Others believe Morocco may have relaxed its guard on its coast, enabling greater numbers to slip away, a matter on which Spanish authorities remain carefully neutral.
"We have no official confirmation that Rabat has lessened its vigilance," said a spokeswoman for the Andalucian civil governor in Cadiz. Spain is waiting to see if the increase persists beyond the fine summer months.
"It is too soon to say whether this is a permanent trend. We are maintaining our vigilance and we are not alarmed," the spokeswoman said.
The Civil Guard has four patrol boats and a helicopter constantly on alert. But it admits it has no idea how many immigrants slip through.
"They see images of Europe on Spanish television in Morocco and think it is El Dorado. There are lighthouses here in Algeciras and Tarifa. You don't have to be a nautical genius to make the trip," says the Civil Guard's commander-in-chief for Algeciras, Lieutenant-Colonel Mariano Jorge. "Even if we put up a Berlin Wall, people would find a way round it."
Most come in pateras, others are smuggled in fishing boats or cling to the undersides of lorries on the ferry from Tangier or Ceuta. Some picked up at sea are smuggling hashish, Col Jorge says. When spotted, they tip their cargo overboard and declare themselves immigrants, preferring deportation to prison.
At Algeciras port, carloads of Maghrebis pour off the ferry from Tangier, bound - judging from their number-plates - for France, Belgium and Holland, after visiting their families. These are the ones who made it to the promised land and hundreds of thousands of them converge on the Algeciras crossing-point every summer.
More and more Moros, as Spaniards still call them, are trying to cross, before the European frontier surrounding the Schengen group of countries clangs shut. Legal entry into Europe is increasingly difficult. "There has been a 25-per-cent increase in visa requests this year," says Spain's consul in Tangier, Pablo Bravo.

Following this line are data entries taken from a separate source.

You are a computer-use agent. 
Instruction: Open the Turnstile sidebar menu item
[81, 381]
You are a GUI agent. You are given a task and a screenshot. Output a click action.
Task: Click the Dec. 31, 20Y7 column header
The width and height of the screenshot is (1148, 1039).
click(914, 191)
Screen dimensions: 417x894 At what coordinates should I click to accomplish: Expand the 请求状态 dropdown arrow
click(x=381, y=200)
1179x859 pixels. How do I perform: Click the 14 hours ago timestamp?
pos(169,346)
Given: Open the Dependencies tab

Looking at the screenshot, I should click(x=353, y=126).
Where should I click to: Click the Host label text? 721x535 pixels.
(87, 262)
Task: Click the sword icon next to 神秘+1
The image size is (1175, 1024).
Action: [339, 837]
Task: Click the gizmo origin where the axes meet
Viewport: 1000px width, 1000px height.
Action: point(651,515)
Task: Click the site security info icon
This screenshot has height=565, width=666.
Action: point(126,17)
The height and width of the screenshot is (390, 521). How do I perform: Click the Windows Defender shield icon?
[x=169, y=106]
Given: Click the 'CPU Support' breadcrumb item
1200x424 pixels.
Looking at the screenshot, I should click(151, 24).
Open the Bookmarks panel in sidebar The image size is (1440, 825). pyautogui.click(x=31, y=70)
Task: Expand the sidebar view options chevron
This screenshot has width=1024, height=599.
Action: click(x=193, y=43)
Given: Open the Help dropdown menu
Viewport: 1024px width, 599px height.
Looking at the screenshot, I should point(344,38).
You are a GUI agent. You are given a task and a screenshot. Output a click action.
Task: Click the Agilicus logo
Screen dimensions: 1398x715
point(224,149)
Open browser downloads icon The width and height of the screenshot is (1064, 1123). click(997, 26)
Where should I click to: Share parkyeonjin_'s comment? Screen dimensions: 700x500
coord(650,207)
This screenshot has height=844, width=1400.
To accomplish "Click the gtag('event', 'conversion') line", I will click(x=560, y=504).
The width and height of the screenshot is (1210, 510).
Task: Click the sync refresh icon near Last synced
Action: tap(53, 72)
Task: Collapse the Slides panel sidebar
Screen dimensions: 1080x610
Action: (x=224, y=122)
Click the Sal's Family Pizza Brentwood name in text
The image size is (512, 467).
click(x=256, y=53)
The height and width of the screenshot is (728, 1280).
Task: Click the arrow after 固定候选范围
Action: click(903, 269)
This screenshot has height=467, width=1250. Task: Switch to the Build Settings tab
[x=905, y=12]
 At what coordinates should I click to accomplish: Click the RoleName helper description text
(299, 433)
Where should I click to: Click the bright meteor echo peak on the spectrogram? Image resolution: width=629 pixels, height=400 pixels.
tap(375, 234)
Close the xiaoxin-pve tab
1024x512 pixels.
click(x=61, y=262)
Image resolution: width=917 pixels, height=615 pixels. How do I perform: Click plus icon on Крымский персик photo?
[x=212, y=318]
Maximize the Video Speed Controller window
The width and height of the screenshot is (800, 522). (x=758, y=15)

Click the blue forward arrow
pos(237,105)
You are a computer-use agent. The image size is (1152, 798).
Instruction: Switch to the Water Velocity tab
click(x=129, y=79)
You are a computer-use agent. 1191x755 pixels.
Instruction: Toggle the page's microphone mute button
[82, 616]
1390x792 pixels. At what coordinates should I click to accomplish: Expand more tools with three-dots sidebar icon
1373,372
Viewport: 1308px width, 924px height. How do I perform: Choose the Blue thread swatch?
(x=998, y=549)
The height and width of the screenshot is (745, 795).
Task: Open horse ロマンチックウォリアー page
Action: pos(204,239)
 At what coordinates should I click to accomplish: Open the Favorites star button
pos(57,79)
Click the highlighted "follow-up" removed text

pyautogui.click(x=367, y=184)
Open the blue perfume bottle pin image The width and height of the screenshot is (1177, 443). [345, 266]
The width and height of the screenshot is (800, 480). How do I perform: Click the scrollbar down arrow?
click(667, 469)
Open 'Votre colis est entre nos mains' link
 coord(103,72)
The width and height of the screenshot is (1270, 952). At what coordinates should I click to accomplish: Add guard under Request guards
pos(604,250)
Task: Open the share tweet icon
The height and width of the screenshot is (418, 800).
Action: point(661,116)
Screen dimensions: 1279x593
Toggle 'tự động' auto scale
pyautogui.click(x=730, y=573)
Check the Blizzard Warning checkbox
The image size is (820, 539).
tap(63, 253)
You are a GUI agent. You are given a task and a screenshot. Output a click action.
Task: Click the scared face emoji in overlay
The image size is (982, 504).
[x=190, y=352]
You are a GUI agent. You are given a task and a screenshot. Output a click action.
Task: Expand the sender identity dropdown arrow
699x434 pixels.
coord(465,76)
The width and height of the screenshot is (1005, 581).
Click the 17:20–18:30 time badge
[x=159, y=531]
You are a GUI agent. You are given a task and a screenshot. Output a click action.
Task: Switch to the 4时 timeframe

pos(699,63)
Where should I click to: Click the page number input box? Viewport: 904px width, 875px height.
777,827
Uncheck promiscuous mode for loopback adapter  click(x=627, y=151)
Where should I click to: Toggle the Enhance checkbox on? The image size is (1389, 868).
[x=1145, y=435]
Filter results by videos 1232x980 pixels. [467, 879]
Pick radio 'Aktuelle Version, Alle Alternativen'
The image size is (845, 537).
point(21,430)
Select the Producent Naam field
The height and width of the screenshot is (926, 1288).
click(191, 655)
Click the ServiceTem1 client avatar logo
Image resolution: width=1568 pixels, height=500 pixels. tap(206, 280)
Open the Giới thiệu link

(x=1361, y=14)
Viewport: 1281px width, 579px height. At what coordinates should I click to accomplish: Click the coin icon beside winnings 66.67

"Those seeking entry to Europe via Spain are experts on Schengen. They know that with a Spanish visa they can go anywhere in Europe. We have to take more precautions, so it's harder for us to grant visas."
With legal avenues closing, pressure mounts on clandestine routes. "It is inevitable," Mr Bravo says. "Even Felipe Gonzalez would take his chance in a rickety little boat if he saw better prospects only 14 km north."